The GOP leaders in the House and Senate took starkly different tacks Tuesday in their responses to the deadly shooting at Marjory Stoneman Douglas High School that has reinvigorated a national debate about guns.
Senate GOP Leader Mitch McConnell (Ky.), holding a one-vote majority and seeking to win seats in states such as Florida this fall, embraced centrism, saying the Senate should focus on legislation that can pass.
He pointed to a bill sponsored by Senate Republican Whip John Cornyn(Texas) and Democratic Sen.

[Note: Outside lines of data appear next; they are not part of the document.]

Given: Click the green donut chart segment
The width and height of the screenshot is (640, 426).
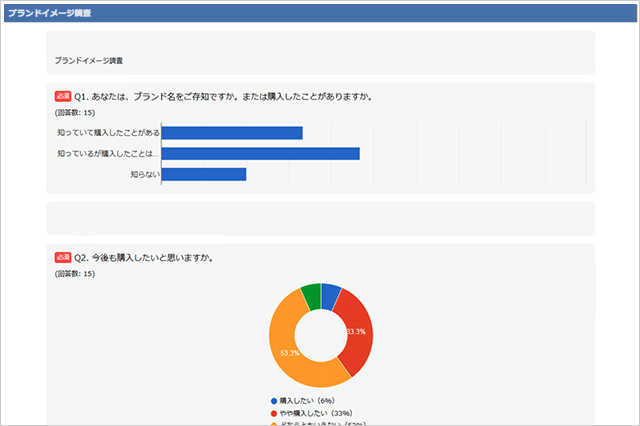Looking at the screenshot, I should point(311,296).
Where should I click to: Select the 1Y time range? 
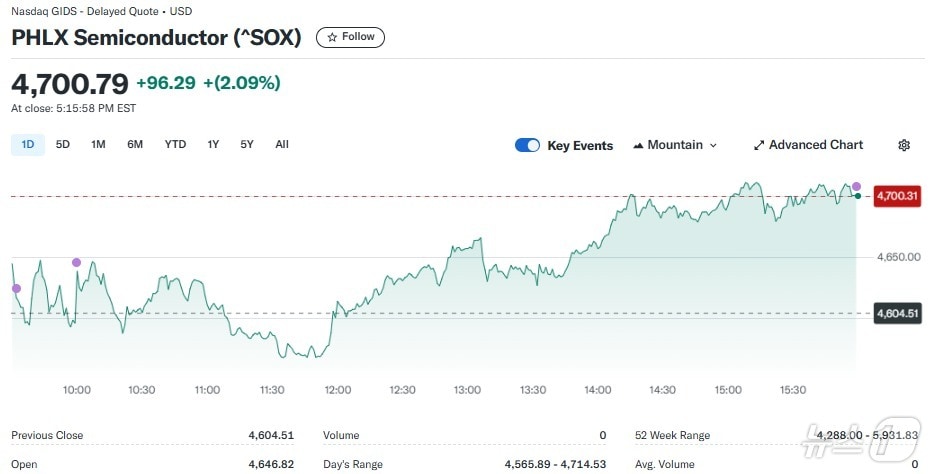point(213,144)
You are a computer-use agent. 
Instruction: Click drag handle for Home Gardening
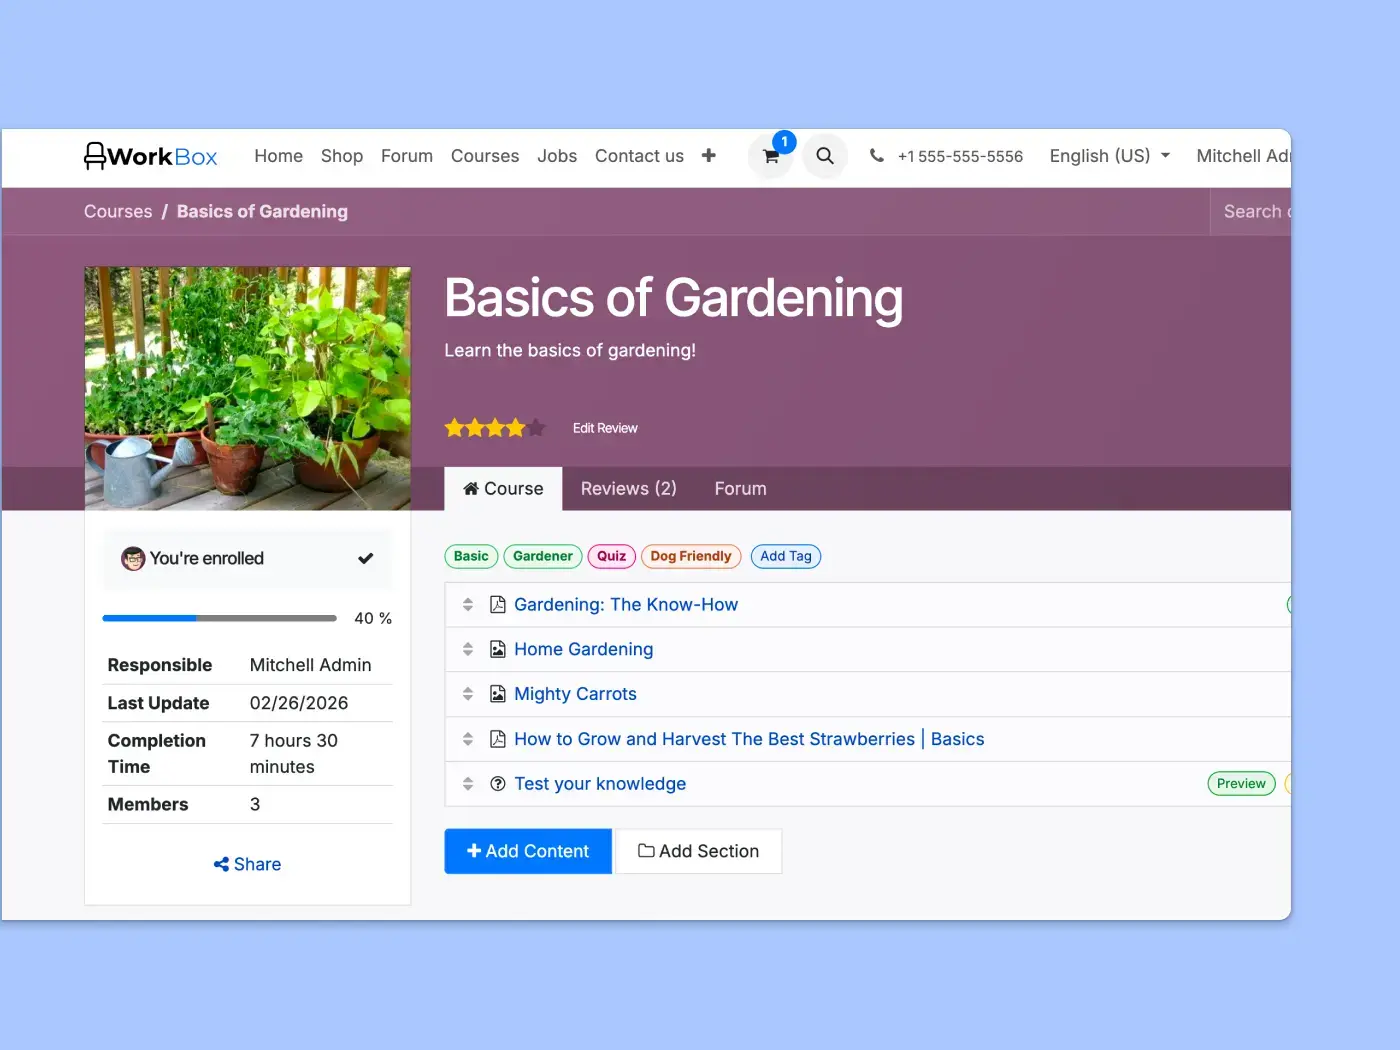(x=468, y=649)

Chris Murphy (Conn.) that would improve the National Instant Criminal Background Check System (NICS), which Democrats see as too modest a response to the Florida shooting.

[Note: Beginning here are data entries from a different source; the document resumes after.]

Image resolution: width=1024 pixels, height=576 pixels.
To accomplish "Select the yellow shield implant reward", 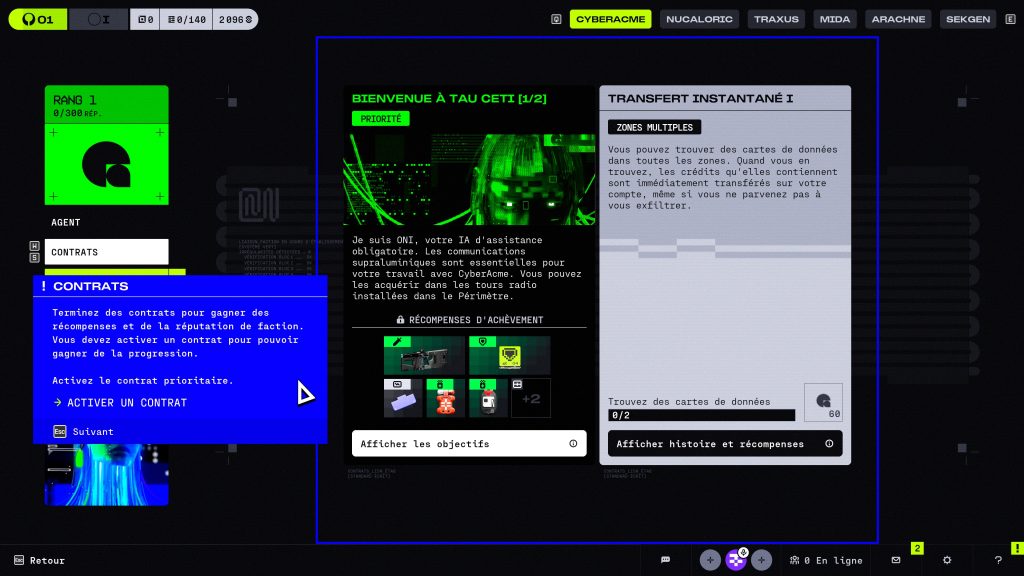I will (x=509, y=355).
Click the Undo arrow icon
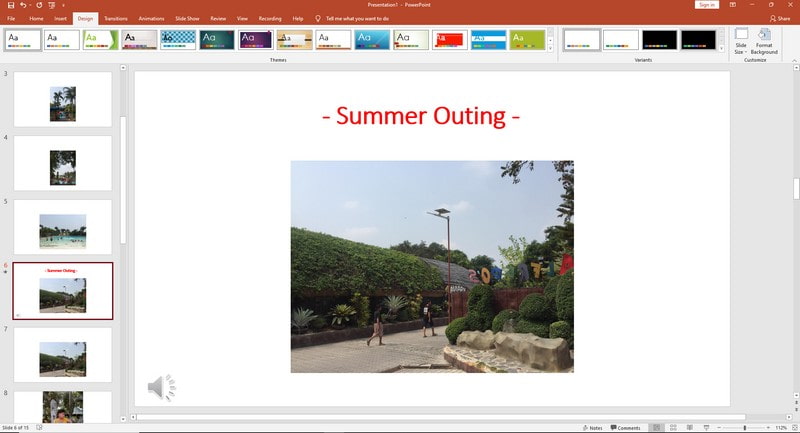800x433 pixels. point(24,5)
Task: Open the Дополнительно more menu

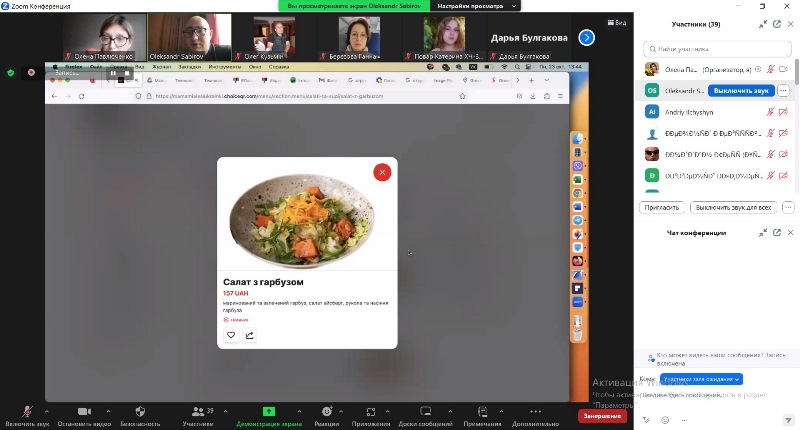Action: 535,412
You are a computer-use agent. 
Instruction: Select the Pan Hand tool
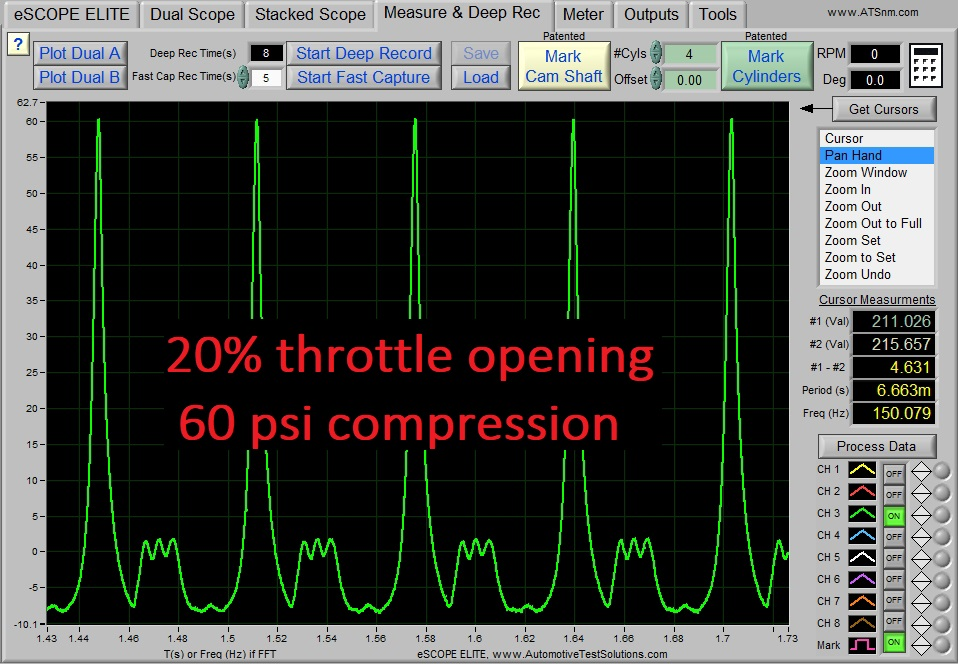pyautogui.click(x=876, y=155)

“We should try to make some progress on bills that we agree on,” McConnell said. “What Sen. Cornyn is suggesting is to take something we all agree on — not in any way claiming it’s a panacea — but at least show some progress toward dealing with one element of the problem.”
Speaker Paul Ryan (R-Wis.), in contrast, downplayed the need to pass legislation and said House lawmakers are more interested in investigating multiple law enforcement mistakes that allowed the 19-year-old charged in the shooting, Nikolas Cruz, to operate unimpeded.
Ryan slammed law enforcement for missing warning signs in a “colossal breakdown,” and called into question the need to pass new laws before first finding out what happened.
“We need to get to the bottom of how these breakdowns occurred,” Ryan said. “We are going to be looking at the system failures.”
McConnell’s and Ryan’s diverging approaches reflect their differing political positions and priorities.
By calling for a vote on a narrow proposal to improve background checks, McConnell is daring Democrats to block it — a move he would seek to make incumbents up for reelection, such as Sens. Joe Manchin (D-W.Va.) and Heidi Heitkamp (D-N.D.), pay for.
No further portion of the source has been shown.